Udara yang kita hirup lewat hidung dan masuk ke dalam paru-paru adalah kunci hidup terpenting. Setiap beberapa detik mekanisme tak sadar dalam tubuh kita mengambil sejumput udara, diambil saripatinya, lalu beberapa saat kemudian udara lain dikeluarkan. Mekanisme sederhana ini sangatlah penting bagi hidup manusia sehingga nafs dalam bahasa Arab berarti jiwa dan nyawa. Tapi bukankah kita juga sering lupa bahwa udara itu ada di setiap ruang semesta. Hidung, paru-paru, dan nyawa kita, terhubung langsung dengan daun dan pohon-pohon. Saat kita mengambil napas, dedaunan pun meresponsnya dengan cara kerja yang menakjubkan.

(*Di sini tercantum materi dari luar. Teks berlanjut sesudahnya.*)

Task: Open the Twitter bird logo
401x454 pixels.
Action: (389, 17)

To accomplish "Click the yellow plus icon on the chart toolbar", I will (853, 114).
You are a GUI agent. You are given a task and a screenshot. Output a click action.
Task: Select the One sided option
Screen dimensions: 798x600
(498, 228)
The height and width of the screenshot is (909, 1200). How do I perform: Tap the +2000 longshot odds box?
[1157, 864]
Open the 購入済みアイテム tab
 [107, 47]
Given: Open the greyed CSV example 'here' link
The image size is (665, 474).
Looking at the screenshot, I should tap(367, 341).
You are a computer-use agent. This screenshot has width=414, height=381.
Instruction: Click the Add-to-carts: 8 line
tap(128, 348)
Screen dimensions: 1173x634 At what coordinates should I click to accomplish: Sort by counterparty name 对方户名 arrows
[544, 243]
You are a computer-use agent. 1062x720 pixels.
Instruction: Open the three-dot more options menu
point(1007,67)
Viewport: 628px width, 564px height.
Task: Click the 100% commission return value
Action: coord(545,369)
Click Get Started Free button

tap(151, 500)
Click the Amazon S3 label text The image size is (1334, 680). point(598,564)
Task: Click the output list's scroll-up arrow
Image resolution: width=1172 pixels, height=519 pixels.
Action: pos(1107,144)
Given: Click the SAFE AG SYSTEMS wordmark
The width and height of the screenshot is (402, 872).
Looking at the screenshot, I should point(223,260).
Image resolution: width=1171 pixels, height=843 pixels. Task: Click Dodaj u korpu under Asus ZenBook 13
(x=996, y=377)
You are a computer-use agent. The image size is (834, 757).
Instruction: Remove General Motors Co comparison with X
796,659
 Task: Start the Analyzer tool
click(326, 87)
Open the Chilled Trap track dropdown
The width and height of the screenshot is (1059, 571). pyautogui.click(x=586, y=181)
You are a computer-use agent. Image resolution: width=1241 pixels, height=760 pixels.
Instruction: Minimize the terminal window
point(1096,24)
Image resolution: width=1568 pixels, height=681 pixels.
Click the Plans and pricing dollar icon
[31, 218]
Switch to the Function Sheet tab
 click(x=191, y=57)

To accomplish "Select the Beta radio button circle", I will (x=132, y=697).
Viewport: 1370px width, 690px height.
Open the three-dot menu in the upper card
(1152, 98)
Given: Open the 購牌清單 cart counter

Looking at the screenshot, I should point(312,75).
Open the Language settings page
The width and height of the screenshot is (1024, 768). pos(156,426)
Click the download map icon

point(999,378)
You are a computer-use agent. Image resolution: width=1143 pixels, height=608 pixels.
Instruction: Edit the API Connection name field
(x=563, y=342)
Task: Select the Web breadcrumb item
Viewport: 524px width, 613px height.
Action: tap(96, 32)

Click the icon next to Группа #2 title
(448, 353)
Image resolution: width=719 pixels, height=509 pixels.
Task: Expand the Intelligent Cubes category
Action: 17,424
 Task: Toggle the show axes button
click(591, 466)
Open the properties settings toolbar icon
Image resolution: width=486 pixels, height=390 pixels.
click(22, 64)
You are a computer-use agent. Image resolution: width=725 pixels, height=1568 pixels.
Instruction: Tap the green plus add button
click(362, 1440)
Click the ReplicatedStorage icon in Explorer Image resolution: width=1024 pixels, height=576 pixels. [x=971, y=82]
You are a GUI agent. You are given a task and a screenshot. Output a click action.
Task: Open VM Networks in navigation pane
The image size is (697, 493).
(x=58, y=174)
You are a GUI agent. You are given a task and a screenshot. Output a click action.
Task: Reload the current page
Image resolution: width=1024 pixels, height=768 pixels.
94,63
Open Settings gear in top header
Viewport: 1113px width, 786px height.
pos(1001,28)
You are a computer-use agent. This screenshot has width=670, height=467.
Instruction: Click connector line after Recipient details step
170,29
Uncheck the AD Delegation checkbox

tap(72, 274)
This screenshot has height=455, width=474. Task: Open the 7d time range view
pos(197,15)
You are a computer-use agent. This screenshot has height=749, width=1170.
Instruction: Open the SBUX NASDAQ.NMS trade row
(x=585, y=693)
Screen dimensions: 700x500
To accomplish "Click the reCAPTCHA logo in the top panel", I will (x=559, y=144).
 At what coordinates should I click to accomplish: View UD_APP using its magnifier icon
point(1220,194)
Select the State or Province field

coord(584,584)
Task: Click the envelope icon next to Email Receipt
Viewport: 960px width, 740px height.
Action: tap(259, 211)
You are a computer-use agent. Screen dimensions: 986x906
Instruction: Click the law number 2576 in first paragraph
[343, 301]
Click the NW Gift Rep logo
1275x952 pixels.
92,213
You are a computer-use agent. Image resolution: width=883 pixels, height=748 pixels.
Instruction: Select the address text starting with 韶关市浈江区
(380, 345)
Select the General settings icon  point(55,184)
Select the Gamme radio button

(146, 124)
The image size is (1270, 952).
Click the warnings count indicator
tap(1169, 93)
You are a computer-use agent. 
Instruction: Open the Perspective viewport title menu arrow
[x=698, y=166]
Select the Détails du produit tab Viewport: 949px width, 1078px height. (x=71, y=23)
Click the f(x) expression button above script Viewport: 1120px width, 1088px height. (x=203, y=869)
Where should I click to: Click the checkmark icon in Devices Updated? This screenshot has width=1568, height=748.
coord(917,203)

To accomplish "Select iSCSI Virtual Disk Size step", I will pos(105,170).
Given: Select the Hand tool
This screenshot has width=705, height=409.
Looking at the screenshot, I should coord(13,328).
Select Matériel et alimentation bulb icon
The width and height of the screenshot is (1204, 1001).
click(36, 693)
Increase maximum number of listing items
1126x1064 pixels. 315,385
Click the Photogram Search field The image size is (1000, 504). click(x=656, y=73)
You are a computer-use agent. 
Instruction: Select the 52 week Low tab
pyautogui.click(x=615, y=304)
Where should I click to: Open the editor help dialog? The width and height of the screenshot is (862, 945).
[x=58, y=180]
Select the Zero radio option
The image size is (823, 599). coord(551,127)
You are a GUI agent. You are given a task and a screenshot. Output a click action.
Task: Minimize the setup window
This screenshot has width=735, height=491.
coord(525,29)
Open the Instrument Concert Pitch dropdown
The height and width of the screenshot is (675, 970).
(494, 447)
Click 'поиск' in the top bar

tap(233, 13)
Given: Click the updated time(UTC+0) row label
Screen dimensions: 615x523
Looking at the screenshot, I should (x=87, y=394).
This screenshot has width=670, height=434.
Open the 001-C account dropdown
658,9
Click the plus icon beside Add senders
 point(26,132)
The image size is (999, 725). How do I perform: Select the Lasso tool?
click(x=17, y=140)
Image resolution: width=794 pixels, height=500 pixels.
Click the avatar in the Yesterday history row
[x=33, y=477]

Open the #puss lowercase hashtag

Baca: Udara Buruk Jakarta, Begini Penjelasan Gerak Angin dan Anjuran Pelestarian Alam dalam Al-Qur’an
Selama ratusan tahun manusia meyakini ada ruang kosong antara satu makhluk dengan makhluk yang lain. Ruang kosong yang sama juga berada di antara benda satu dengan lainnya. Keyakinan ini runtuh seketika saat fisikawan mengemukakan teori atom yang berlanjut dengan ditemukannya teori kuantum. Penemuan mereka meneguhkan bahwa tidak ada ruang antara di dalam semesta ini.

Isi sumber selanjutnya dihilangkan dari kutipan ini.